An enclosure made from metal, or using in proximity of metal objects, might affect the accuracy of the reading and calibration. During calibration, compass heading returns -1003.
In blocks the following can be invoked to start the calibration:
Finding the north¶
CompassHeading returns a number between 0 and 359. We can consider “NORTH” any number between 0 and 45.

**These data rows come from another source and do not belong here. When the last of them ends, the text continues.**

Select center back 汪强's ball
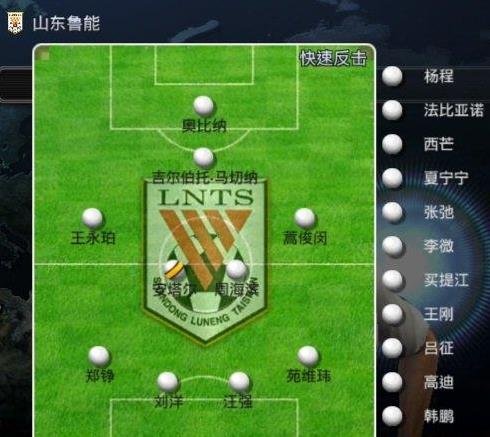490x437 pixels. click(239, 382)
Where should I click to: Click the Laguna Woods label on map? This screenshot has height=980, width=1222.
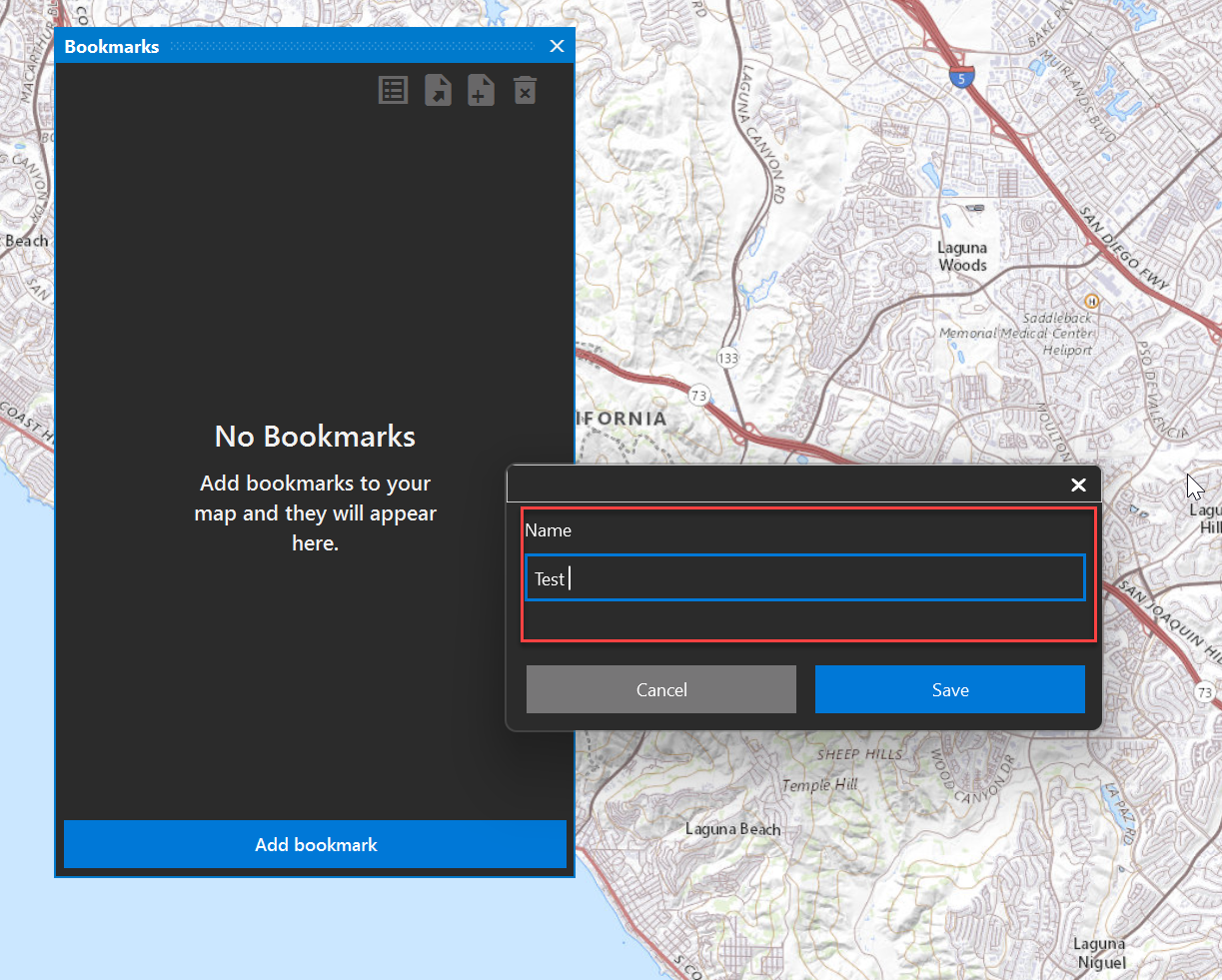pyautogui.click(x=962, y=257)
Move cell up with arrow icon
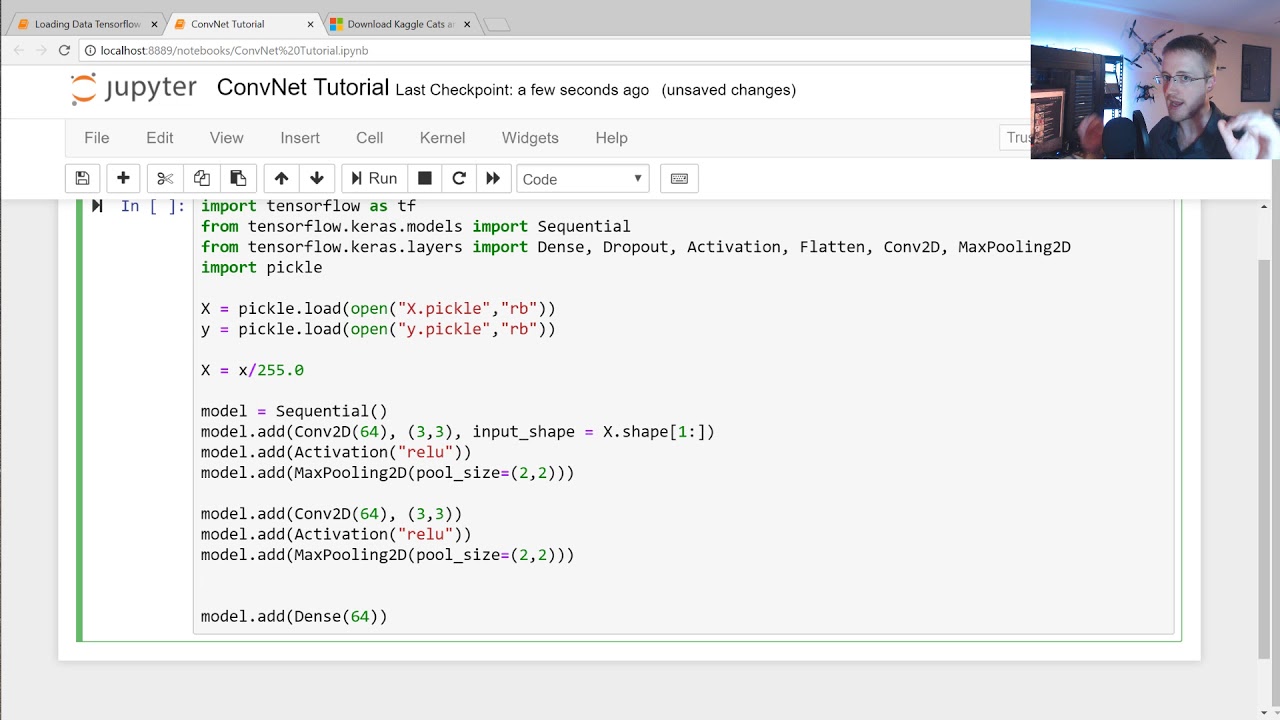Viewport: 1280px width, 720px height. [x=281, y=179]
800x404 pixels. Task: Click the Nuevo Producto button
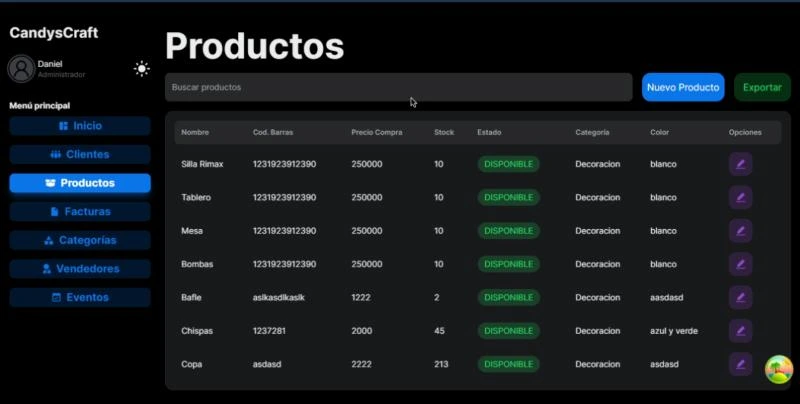coord(683,87)
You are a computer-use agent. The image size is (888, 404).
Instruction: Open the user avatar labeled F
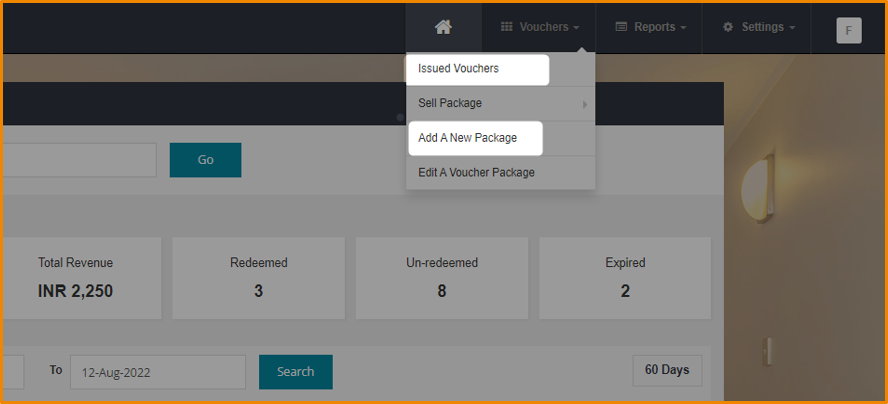(x=848, y=30)
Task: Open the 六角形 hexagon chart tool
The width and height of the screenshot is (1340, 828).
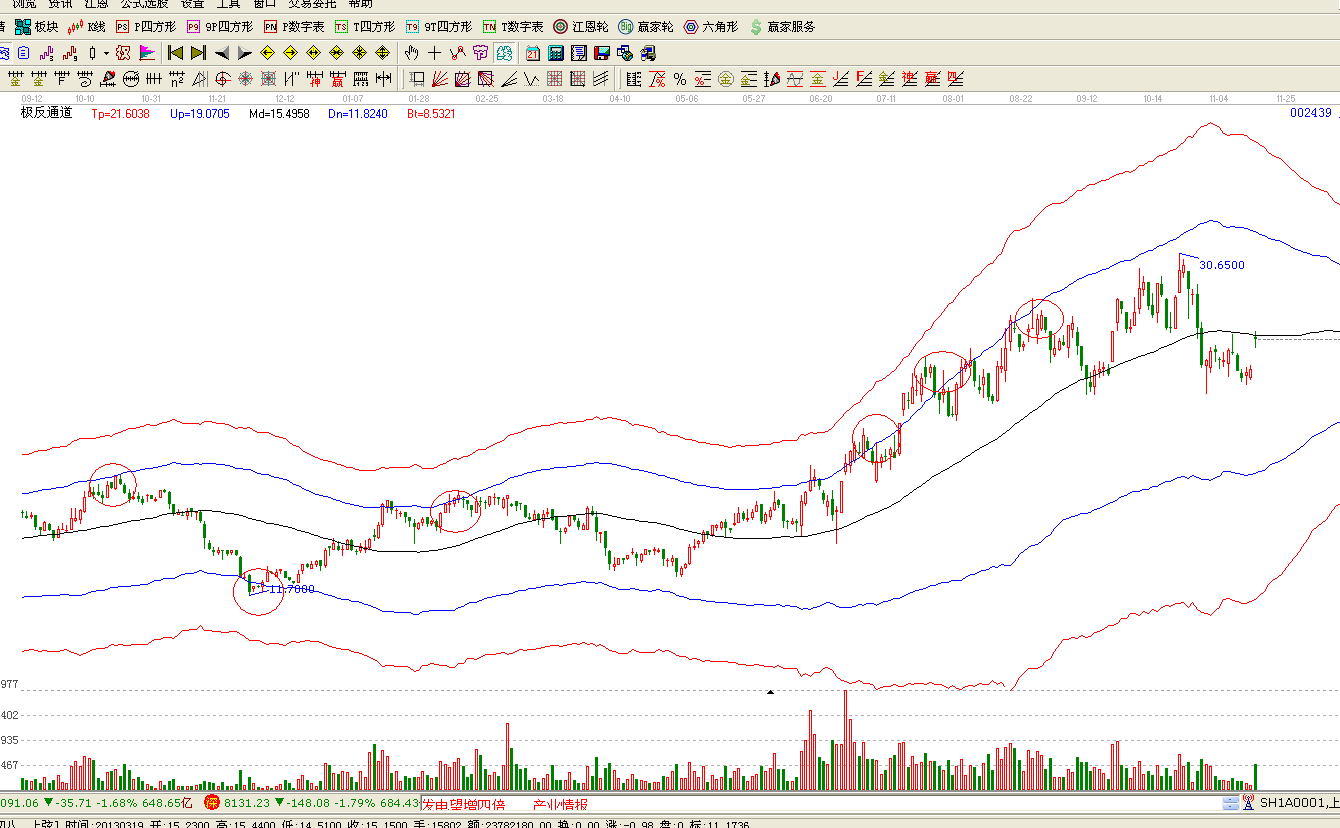Action: [715, 27]
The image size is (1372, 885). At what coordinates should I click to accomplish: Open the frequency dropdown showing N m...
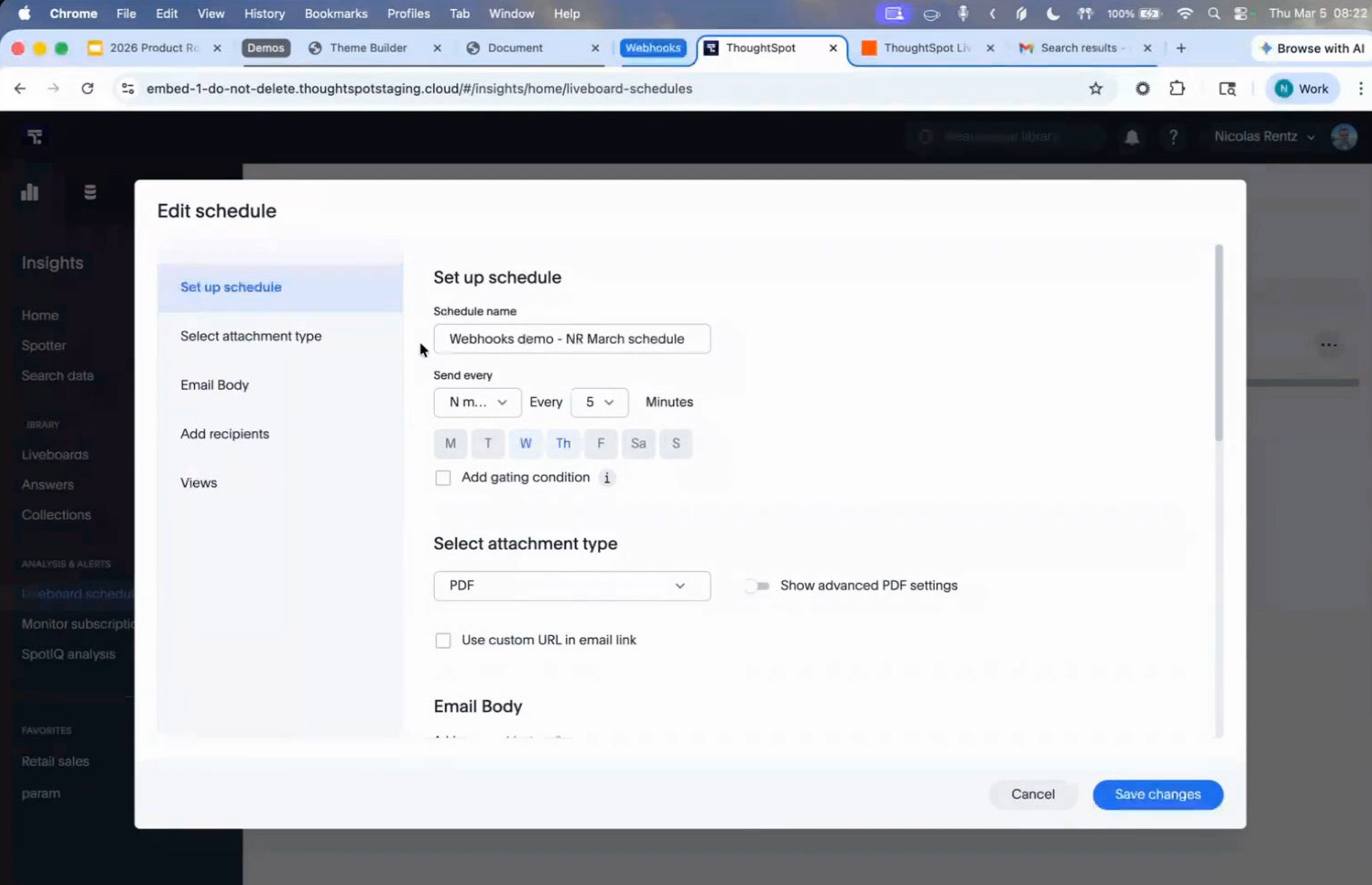tap(477, 402)
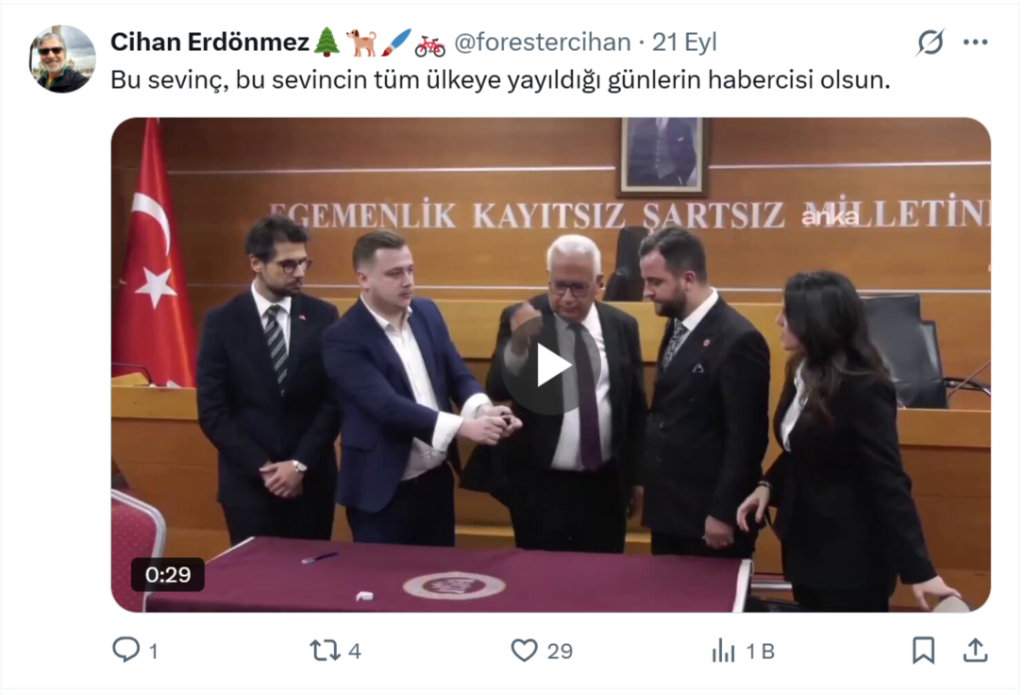This screenshot has height=695, width=1024.
Task: Click the share upload icon
Action: point(975,651)
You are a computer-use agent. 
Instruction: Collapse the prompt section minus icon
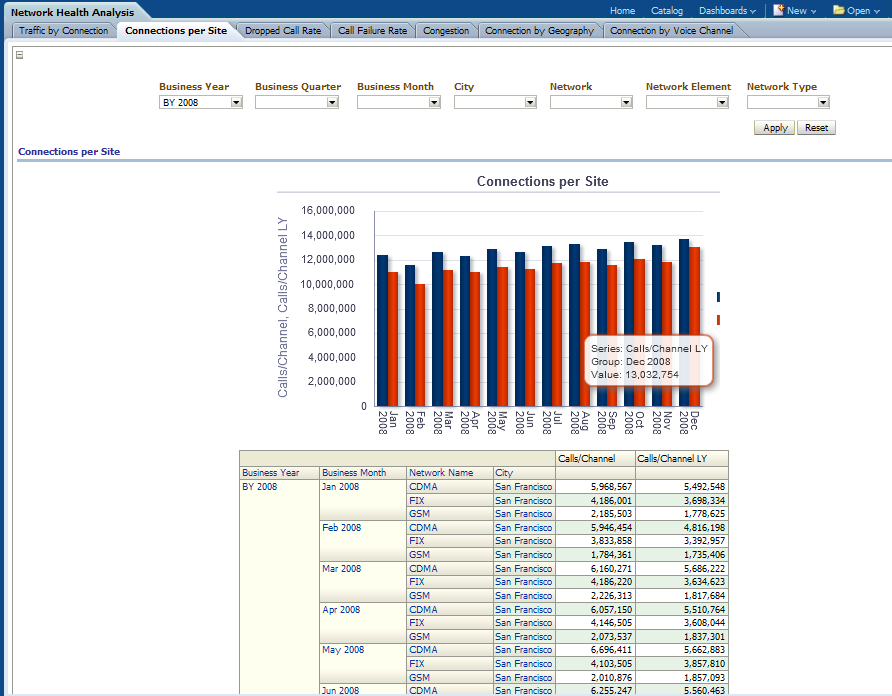click(x=20, y=55)
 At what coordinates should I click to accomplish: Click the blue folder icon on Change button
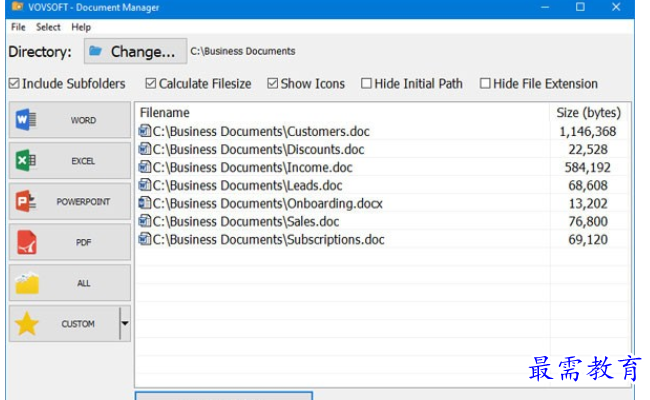click(x=96, y=51)
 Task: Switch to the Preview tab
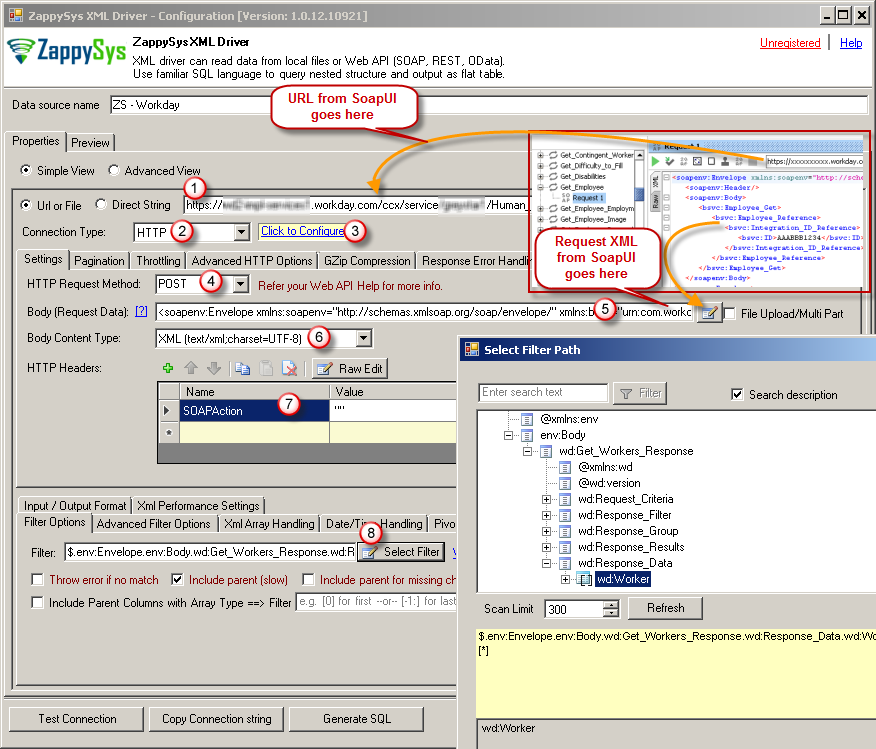(90, 142)
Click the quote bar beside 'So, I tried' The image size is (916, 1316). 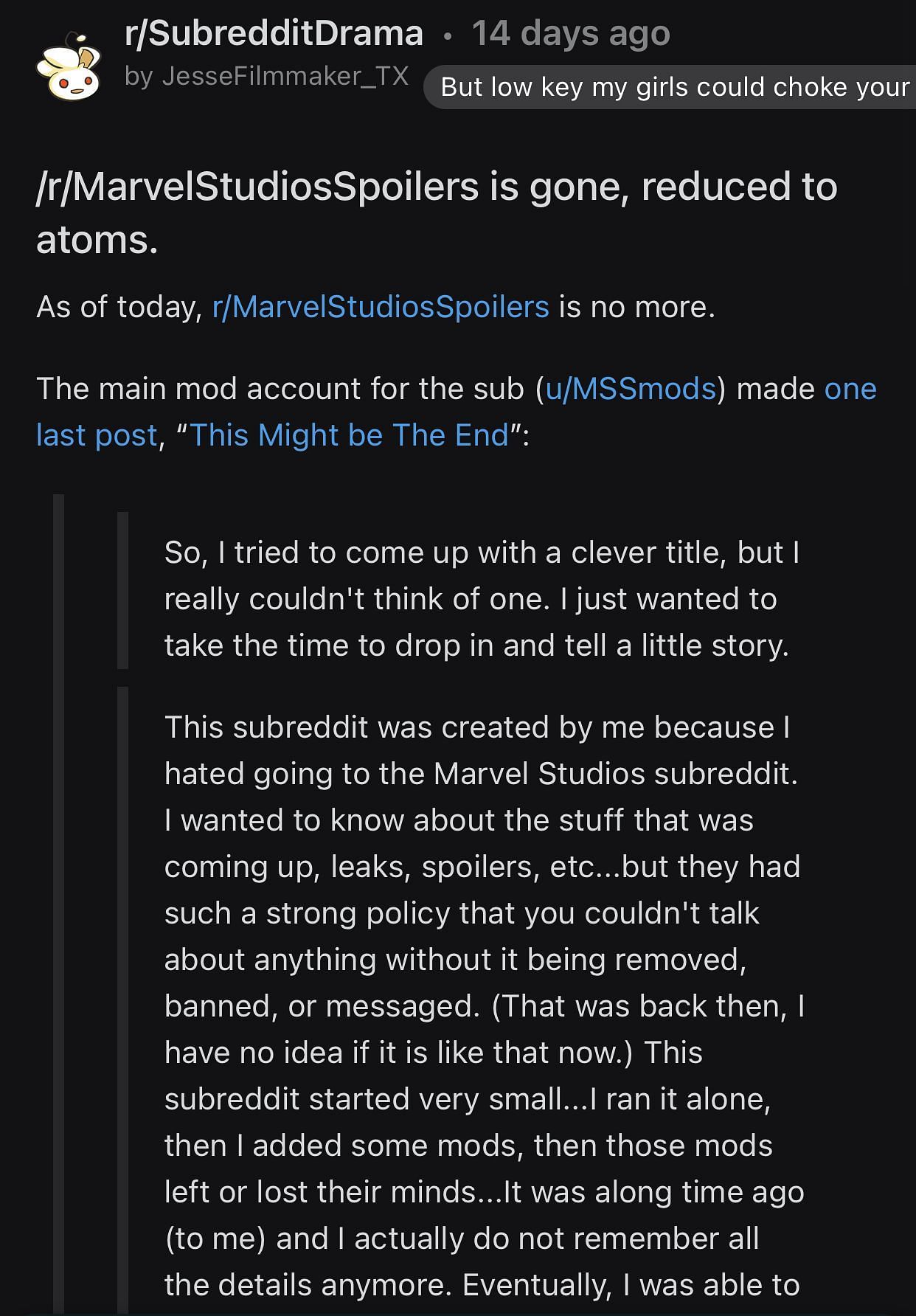point(122,590)
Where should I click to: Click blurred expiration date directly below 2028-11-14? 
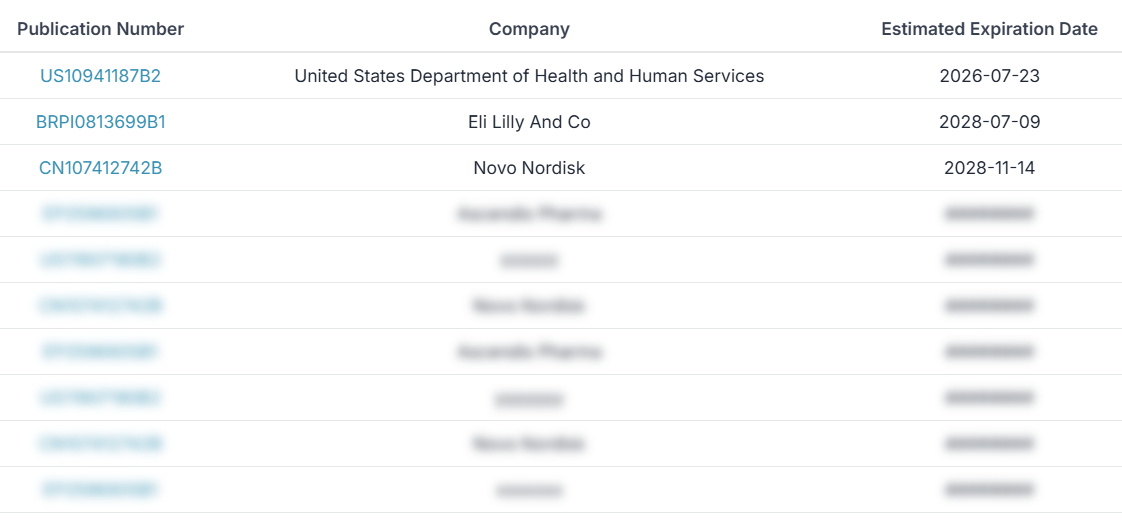(x=989, y=214)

If the compass is not ready, the compass heading will be -1003. In this case you need to call the compass calibration as described above.
Read heading¶
from microbit import *
while True:
display.scroll('Heading %s' % compass.heading())
Show a compass¶
from microbit import *
compass.calibrate()
while True:
needle = ((15 - compass.heading()) // 30) % 12
display.show(Image.ALL_CLOCKS[needle])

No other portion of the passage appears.